## [Text]
%%

Synonymous Constraint Track Hub

Description

These tracks represent regions of protein-coding sequences in which the rate of synonymous substitutions during mammalian evolution has been significantly lower or higher than in the rest of that gene. There are two tracks: Synonymous Constraint Elements (SCEs) have had lower than normal synonymous substitution rates while Synonymous Acceleration Elements (SAEs) have had higher than normal rates.

Synonymous Constraint Elements contain functional elements that impose constraint in addition to the constraint imposed on the amino acid sequence. Such overlapping elements could include splicing regulatory elements, dual-coding regions, RNA secondary structures, microRNA target sites, and developmental enhancers (Lin et al. 2011).

Synonymous Acceleration Elements seem to be located in highly mutable areas of genes. They are enriched for de novo mutations and for low frequency non-private single-nucleotide variants (SNVs).

A third track, Regions Searched, shows the coding regions that were searched for SCEs and SAEs. This track can be used to distinguish regions that lack SCEs and SAEs from those that were not studied. (This track is unavailable for hg19.)

%%

## [Dataset content]
%%

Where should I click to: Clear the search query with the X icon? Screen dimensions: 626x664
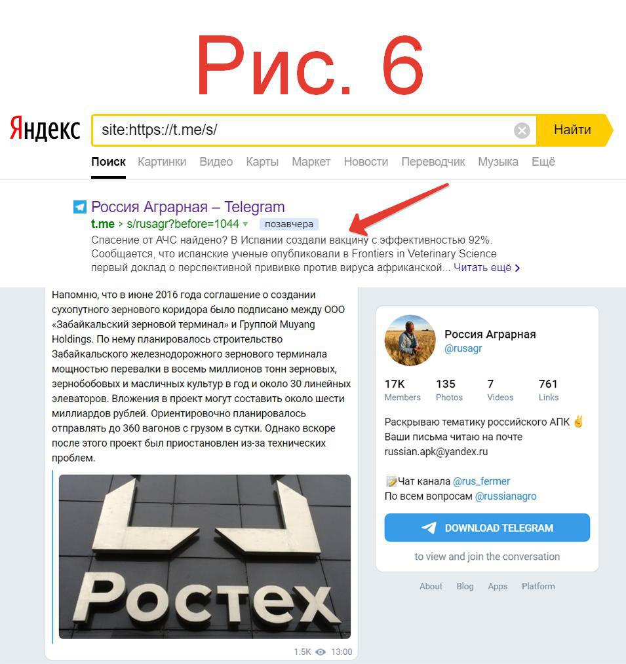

%%

## [Check your understanding]
[1] According to the track hub description, for which genome assembly is the Regions Searched track unavailable?
[2] List every kind of overlapping functional element that the track hub description says Synonymous Constraint Elements could include.
[3] Duplicate the part of the track hub description between "Description" and "than normal rates.", inclusive.

## [Answers for the tasks]
[1] hg19

[2]
- Splicing regulatory elements
- Dual-coding regions
- RNA secondary structures
- MicroRNA target sites
- Developmental enhancers

[3]
Description

These tracks represent regions of protein-coding sequences in which the rate of synonymous substitutions during mammalian evolution has been significantly lower or higher than in the rest of that gene. There are two tracks: Synonymous Constraint Elements (SCEs) have had lower than normal synonymous substitution rates while Synonymous Acceleration Elements (SAEs) have had higher than normal rates.